## GIVEN INSTRUCTION 1:
Below is an article on Nvidia's 2016 GPU Technology Conference. Name every individual person it mentions.
## GIVEN INSTRUCTION 2:
Write a continuation of the article on Nvidia's 2016 GPU Technology Conference below, picking up after its final sentence.

Can a computer be a better artist than a human? After seeing the deep learning demonstration by Facebook at Nvidia’s 2016 GPU Technology Conference, it isn’t a huge leap to think supercomputers already have 99% of us beat when it comes to artistic ability. In the above interview, Micah Blumberg, who is involved at the intersection of deep learning, virtual reality and neuroscience, provides his thoughts on the various developments seen at this year’s event.
As he alludes to, Nvidia demonstrated a range of deep learning solutions from the palm-size Jetson for bringing deep learning and vision to autonomous machines to the supercomputer in a box, the 2 petaflop per rack, DGX-1. Echoing Nvidia CEO Jen-Hsun Huang’s comments about supercomputing providing superhuman capabilities, Blumberg points out that computer vision exceeds human vision and it doesn’t get distracted.
Not getting distracted is one of the potential benefits of self-driving cars. Nvidia, demonstrated via video, (scenes of which are displayed in the above interview) how they used computer vision and deep learning to create a self-driving car that effectively taught itself how to drive in a month (similar to how George Hotz single handedly developed a self-driving car). A potential societal benefit to the integration of self-learning is the creation of highly accurate and constantly updated maps.
And to paraphrase the Moody Blues, thinking may end up being the best way to travel, as Blumberg sees virtual travel as one application for the virtual reality technology which was showcased in many of the booths at the exhibit hall. He suggests a use-case where one would map out their vacation before the physical trip.

## RECORDS:
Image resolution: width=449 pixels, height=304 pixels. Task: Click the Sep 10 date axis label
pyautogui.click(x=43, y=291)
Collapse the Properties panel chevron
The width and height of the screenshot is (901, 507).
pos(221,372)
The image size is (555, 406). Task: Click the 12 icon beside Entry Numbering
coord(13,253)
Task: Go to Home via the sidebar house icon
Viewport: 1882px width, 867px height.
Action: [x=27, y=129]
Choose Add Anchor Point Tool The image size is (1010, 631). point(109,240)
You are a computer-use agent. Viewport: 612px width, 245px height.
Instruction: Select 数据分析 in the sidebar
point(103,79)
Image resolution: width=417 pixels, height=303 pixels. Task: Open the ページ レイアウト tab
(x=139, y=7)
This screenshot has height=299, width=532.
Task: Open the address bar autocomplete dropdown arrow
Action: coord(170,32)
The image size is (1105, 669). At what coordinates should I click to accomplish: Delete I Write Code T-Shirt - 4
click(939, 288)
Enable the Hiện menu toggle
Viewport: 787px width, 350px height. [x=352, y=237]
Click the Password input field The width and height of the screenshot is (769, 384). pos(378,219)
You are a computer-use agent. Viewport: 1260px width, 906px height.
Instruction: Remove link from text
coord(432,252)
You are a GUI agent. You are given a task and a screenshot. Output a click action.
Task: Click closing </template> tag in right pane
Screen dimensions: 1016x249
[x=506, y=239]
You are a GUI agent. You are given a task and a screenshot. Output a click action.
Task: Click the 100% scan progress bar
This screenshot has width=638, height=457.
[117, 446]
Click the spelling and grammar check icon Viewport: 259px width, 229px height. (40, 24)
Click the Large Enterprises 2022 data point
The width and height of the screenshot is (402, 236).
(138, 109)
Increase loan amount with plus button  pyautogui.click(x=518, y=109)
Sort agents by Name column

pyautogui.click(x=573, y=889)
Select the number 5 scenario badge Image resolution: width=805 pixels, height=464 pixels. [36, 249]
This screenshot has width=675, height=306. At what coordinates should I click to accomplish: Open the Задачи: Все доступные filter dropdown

## REPLY 1:
Micah Blumberg, Jen-Hsun Huang, George Hotz

## REPLY 2:
He points out that some day, with the advances in detecting brain waves, artificial neural nets will directly connect to real neural nets for a hands-free human machine interface. This future may not be too far off, as we have already seen multiple examples of “touchless” and “voiceless” interfaces begin to appear as part of the consumer electronic experience. At the point when the artificial and real neural nets connect directly, thinking may indeed be the best way to travel or do many other things.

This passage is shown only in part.